I tested the camera first at my desk and should have taken some pictures of the camera, Micro-Manager properties, as well as images taken with the camera, but I forgot. The PlayerOne programmers (who contributed the Micro-Manager device adpater code March 2024) had done a great job. The Micro-Manager website has instructions on getting the camera to work. After configuration, all relevant properties showed up in the MM Property Browser. You can switch the cooler on and off, set a target temperature, and even control the anti-dew heater. The camera gain is an important parameter. For fluorescence, you likely will want to run the camera at a gain of 125, which yields a read-out noise of ~1.4e, but has a higher dynamic range than what you get at the highest gaion (with lowest read-noise). Only thing I did not find was a way to switch between Normal mode (slightly higher read-noise but faster), and LRN mode (lowest read-noise but also lower frames per second).
The camera mounted easily to the microscope (using the C-Mount adapter) and with a diameter of about 16mm fills a significant fraction of the field of view of most microscopes. The small pixel size means that you will get full resolution out of high na, low mag objectives (but always do the calculations for your specific setup). Images at the scope looked good, and it was easy to configure the whole system. Only glitch was a single crash during live mode. Most likely an uncaught C++ excpetion, I’ll need to debug that if it happens more often.
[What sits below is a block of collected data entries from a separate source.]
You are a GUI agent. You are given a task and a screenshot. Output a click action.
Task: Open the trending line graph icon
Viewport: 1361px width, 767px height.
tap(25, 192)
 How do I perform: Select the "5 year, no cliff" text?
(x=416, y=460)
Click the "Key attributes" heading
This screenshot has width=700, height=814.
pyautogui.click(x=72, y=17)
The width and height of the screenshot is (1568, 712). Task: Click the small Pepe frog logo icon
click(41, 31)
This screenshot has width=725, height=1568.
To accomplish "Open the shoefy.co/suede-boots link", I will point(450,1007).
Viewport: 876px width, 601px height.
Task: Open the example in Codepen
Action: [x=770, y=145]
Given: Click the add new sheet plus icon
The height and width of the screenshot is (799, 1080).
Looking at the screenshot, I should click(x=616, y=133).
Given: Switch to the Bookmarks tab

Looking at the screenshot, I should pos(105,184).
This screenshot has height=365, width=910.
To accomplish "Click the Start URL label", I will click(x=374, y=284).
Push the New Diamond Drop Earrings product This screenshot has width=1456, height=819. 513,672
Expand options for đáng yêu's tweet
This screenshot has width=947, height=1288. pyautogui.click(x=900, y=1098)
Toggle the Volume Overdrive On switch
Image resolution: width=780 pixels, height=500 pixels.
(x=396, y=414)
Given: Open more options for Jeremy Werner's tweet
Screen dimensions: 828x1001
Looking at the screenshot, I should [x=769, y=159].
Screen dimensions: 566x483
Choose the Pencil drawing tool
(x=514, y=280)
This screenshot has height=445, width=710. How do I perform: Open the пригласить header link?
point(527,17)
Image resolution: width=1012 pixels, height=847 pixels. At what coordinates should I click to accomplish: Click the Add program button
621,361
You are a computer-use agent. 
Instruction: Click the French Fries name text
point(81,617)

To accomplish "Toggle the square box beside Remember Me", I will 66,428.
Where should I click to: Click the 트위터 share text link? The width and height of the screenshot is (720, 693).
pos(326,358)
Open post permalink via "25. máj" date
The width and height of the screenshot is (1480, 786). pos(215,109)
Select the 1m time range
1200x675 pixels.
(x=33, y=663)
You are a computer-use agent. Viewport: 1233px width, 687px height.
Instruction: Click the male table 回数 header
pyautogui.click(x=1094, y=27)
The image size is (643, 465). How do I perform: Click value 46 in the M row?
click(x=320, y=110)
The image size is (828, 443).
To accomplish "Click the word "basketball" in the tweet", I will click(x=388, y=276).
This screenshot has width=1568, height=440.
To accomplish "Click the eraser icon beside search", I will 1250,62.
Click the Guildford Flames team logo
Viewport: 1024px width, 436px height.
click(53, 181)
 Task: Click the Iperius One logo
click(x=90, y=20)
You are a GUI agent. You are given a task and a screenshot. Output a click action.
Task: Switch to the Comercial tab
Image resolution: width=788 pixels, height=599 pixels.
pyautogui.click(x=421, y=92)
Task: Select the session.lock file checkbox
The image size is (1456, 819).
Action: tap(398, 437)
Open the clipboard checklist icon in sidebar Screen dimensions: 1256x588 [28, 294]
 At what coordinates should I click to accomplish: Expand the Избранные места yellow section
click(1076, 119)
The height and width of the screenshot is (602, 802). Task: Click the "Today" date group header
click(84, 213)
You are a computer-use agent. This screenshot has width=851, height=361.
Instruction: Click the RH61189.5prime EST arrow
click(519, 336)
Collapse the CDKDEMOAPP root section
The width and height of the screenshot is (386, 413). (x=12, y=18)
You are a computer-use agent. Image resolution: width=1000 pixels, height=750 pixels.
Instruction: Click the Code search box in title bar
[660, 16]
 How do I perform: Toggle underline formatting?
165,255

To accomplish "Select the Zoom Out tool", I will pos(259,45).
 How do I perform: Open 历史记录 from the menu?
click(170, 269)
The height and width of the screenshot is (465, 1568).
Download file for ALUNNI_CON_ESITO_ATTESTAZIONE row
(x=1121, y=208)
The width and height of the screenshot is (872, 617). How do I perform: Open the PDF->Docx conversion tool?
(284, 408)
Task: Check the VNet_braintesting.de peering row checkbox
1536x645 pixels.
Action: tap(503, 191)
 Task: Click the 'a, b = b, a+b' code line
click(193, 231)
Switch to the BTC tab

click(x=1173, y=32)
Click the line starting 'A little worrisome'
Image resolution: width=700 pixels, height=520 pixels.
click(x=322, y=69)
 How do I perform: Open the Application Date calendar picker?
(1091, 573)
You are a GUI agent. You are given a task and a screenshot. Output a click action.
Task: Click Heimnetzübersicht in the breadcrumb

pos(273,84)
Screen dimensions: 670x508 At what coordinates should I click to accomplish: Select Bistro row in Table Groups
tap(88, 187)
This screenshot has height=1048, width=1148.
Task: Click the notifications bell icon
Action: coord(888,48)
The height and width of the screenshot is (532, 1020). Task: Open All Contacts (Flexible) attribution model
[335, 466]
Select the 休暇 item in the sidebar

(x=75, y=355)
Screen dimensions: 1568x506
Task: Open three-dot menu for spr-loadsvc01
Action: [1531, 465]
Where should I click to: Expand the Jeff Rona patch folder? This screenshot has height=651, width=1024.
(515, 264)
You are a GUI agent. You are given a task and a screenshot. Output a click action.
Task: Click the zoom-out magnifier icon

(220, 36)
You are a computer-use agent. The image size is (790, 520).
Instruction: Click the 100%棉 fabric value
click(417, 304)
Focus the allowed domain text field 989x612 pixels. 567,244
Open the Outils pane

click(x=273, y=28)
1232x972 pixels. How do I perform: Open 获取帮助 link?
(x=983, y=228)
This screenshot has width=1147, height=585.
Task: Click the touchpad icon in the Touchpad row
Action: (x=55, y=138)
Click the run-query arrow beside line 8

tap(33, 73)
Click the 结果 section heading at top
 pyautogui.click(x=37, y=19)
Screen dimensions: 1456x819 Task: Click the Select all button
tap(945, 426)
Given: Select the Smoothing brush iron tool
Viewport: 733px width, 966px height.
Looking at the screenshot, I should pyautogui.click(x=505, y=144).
These specifications at this price point are truely remarkable. The only thing missing is the ability to externally trigger the camera and a TTL signal from the camera signalling that the camera is exposing.
Regretfully the camera is already doing its work at the microscope. I’d love to spend some more time with one of these to measure electron conversion factor myself, as well as make a per-pixel gain map.
Overall conclusion: These cameras are a significant upgrade from machine vision cameras for most microscopes, and are at a similar (low) price point. What is not to like?